Minha cidade. Sinto falta da tua luz. Do teu movimento. Das tuas ruas que transpiram história em qualquer ponto da cidade. Das vistas que me proporcionavas e dos pôres-do-Sol. De ir a uma das tuas casas de pasto e das rivalidades amigáveis, quase diárias, por eu ser do Norte. Sinto falta da minha casa. Dos meus cantinhos.

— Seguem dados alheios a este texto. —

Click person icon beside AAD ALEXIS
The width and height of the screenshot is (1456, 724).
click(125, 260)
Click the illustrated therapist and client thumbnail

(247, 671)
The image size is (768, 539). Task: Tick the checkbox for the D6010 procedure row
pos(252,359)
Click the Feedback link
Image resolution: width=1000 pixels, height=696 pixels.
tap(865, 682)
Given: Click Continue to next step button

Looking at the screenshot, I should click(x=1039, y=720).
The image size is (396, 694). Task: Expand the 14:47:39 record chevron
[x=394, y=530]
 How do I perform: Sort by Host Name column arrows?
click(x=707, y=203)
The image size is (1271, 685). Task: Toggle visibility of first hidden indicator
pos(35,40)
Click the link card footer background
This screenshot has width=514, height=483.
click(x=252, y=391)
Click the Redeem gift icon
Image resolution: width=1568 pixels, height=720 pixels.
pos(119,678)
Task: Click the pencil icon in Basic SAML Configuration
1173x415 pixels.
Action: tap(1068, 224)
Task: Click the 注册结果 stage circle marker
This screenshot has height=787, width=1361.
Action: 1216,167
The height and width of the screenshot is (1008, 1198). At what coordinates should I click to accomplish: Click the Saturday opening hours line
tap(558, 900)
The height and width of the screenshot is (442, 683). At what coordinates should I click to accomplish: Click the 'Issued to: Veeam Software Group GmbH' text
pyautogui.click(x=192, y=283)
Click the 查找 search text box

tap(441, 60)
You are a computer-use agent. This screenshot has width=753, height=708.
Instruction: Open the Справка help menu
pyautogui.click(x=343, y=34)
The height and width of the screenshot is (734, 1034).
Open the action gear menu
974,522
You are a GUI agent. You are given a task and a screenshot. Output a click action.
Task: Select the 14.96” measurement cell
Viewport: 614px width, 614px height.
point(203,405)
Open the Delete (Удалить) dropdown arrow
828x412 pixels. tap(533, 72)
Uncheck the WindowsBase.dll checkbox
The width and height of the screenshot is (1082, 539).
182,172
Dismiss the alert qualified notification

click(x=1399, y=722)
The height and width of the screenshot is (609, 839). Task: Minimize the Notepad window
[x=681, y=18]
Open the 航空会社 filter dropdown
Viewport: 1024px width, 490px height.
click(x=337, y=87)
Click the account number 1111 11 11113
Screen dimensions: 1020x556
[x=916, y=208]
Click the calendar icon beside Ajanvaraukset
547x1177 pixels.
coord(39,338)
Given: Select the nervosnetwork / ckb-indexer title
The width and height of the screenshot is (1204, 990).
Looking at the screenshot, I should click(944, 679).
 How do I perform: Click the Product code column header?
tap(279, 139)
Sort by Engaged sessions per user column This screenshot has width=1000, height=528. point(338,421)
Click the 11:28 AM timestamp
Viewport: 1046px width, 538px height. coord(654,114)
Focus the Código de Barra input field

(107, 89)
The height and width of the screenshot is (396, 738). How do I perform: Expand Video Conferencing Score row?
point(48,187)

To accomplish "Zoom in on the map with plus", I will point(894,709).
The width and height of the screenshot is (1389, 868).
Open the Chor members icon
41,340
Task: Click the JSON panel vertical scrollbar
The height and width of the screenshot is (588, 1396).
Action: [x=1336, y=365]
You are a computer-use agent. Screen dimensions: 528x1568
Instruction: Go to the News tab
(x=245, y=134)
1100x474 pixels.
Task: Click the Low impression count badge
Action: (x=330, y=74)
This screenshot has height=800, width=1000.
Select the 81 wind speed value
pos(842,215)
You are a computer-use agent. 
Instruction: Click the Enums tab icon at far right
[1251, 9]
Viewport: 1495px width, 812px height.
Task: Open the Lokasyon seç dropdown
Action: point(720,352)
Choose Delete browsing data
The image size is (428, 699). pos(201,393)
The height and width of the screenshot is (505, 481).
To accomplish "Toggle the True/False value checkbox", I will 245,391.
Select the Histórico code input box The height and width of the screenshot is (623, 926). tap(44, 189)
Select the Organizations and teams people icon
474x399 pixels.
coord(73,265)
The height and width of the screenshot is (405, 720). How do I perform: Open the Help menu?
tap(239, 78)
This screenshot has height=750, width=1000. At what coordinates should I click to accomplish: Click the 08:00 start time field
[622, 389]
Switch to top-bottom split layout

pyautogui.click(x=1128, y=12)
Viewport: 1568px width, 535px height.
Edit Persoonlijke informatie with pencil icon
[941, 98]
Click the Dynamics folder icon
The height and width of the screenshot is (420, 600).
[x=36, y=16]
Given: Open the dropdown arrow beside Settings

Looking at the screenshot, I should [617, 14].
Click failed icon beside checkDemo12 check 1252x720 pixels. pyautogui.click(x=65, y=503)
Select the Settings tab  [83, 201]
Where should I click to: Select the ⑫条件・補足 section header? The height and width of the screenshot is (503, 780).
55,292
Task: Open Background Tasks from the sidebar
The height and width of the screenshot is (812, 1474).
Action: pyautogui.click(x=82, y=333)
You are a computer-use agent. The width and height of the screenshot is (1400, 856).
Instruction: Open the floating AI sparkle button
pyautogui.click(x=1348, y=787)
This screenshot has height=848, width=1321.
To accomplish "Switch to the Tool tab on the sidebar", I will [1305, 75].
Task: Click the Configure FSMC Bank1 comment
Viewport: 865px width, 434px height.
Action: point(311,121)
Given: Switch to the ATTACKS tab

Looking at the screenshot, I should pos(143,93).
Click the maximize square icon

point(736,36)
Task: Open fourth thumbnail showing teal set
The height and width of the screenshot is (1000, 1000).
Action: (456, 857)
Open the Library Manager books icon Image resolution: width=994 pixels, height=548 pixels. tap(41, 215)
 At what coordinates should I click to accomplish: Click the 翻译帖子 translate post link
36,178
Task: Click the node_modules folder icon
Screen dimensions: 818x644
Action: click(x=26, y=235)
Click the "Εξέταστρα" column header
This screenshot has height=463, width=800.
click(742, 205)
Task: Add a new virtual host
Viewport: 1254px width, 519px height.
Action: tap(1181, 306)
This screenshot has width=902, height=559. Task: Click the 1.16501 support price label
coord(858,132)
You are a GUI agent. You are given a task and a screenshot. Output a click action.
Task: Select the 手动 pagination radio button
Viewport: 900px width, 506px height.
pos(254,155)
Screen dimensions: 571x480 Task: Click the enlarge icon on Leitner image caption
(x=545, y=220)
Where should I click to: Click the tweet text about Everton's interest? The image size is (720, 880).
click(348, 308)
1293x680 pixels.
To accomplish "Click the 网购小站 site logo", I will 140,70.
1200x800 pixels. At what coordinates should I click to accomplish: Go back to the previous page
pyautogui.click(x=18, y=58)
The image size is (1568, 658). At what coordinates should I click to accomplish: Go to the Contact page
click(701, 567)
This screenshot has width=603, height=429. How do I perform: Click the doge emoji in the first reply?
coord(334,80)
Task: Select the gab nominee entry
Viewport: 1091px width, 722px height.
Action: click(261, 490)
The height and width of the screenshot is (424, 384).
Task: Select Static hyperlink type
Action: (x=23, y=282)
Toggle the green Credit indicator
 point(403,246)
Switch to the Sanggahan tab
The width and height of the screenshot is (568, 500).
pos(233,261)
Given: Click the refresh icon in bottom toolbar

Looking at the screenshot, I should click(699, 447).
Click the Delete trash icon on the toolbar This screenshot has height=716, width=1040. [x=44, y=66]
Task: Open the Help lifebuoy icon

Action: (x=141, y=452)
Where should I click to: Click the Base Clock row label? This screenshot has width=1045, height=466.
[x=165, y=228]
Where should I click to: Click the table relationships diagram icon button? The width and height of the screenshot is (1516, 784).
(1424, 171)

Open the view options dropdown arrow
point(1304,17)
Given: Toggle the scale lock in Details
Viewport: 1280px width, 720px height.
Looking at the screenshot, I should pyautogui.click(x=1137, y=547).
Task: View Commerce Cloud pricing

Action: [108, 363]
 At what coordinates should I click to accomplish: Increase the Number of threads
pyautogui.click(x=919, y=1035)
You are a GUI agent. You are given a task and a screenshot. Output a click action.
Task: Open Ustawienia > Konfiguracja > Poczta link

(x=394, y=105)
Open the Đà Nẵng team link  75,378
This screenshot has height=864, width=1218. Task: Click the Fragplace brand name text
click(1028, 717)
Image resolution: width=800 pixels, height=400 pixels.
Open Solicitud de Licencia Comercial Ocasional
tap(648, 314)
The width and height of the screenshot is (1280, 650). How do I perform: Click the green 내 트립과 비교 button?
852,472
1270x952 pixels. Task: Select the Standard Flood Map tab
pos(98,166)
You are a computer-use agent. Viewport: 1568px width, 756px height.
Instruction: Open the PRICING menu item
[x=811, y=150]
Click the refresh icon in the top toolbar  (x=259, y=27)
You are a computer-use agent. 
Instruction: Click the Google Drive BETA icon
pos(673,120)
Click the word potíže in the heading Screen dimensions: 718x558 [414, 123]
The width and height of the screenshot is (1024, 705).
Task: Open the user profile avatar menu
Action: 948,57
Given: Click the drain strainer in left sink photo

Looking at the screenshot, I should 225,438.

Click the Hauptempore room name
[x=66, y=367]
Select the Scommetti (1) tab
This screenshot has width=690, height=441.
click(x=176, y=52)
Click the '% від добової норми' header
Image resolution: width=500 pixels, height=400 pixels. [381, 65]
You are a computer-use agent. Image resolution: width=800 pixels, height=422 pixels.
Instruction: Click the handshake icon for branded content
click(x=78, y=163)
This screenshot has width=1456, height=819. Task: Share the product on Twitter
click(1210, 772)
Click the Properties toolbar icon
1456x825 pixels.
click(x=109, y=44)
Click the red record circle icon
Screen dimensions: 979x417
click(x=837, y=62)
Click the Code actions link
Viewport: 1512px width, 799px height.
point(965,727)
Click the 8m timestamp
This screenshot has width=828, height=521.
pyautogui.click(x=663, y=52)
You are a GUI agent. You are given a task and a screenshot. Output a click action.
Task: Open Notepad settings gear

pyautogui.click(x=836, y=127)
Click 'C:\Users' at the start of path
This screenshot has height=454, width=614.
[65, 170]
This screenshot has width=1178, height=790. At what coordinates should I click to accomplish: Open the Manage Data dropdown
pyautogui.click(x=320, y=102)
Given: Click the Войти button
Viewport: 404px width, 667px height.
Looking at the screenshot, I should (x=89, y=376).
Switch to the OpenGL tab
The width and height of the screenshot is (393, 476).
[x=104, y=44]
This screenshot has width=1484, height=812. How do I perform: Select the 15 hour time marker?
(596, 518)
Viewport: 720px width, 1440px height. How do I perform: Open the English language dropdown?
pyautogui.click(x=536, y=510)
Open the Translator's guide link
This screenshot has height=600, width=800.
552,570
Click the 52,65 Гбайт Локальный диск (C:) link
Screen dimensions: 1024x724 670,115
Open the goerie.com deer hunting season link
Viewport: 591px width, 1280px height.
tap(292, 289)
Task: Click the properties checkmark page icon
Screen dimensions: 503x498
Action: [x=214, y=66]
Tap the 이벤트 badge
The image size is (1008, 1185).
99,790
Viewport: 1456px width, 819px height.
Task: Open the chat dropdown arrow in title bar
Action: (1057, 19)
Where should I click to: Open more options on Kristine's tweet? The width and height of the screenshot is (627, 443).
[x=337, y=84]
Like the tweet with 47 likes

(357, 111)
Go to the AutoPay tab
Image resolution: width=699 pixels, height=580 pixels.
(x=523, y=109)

Dos meus refúgios. De inspirar profundamete no Cais das Colunas e deixar que o vento levasse meus sonhos consigo. Sinto falta das tuas ruas apinhadas de gente, por onde passeava sozinha e me sentia realmente feliz. Em paz. Da independência que me deste a conhecer. Dos teus miradouros, espalhados por toda a parte. Das bairristas de Alfama, sempre simpáticas, do orgulho que me davam a conhecer por viverem ali. Sinto falta dos Santos. Dos arraiais a toda a hora que duravam até às tantas. Dizem que os alfacinhas não morrem de amores por desconhecidos mas sempre julguei isso mentira. Afáveis, simpáticos, prestáveis. Por vezes com uma pitada de superioridade mas nunca de forma propositada. Sinto falta dos serões no Bairro Alto, no nosso República. Música até às tantas. Bandolins que ecoam na escuridão. Dos teus bairros que me arrastavam para eles a toda a hora. Nunca me senti insegura em Lisboa. Nunca senti como forasteira. Sinto mesmo falta da mistura de culturas. Aqui, onde me encontro, não há nada disso. É quase como uma cápsula do tempo, perdida entre montanhas. Nada se passa e o tempo mal passa. Sinto falta das fotografias tiradas a toda a hora. Sinto falta da praia. Das esplanadas ao final do dia. De andar pelas mesmas ruas e não me fartar, não me cansar. Dos museus intermináveis. Como sou feliz desde que tenha um museu aberto! Do alfarrabista vaidoso do Campo de Santa Clara que visitava em todas as Feiras da Ladra. Da tua vista proporcionada pela varanda do Panteão. Poucos sabem que essa é a melhor viista da cidade. Sinto falta de poder dizer: vivo em Lisboa. Não há um único dia em que não pense em ti. Todos os dias sinto a tua falta e a distância cada vez mais a separar-me de ti. Não há Lisboa sem ele, no entanto. Não há nada em ti sem que o associe. Todas as tuas janelas, a tua calçada, o Tejo que te banha, todos os parques. Ele está lá. Em todas as memórias. E por mais que te ame, pela tua beleza e saudade que transpiras, é ele que procuro nas tuas sombras, aguardando um sorriso que já não tenho, abraços abertos ao medo de regressar. Talvez o querer voltar tenha apenas um motivo: quero voltar a estar com ele.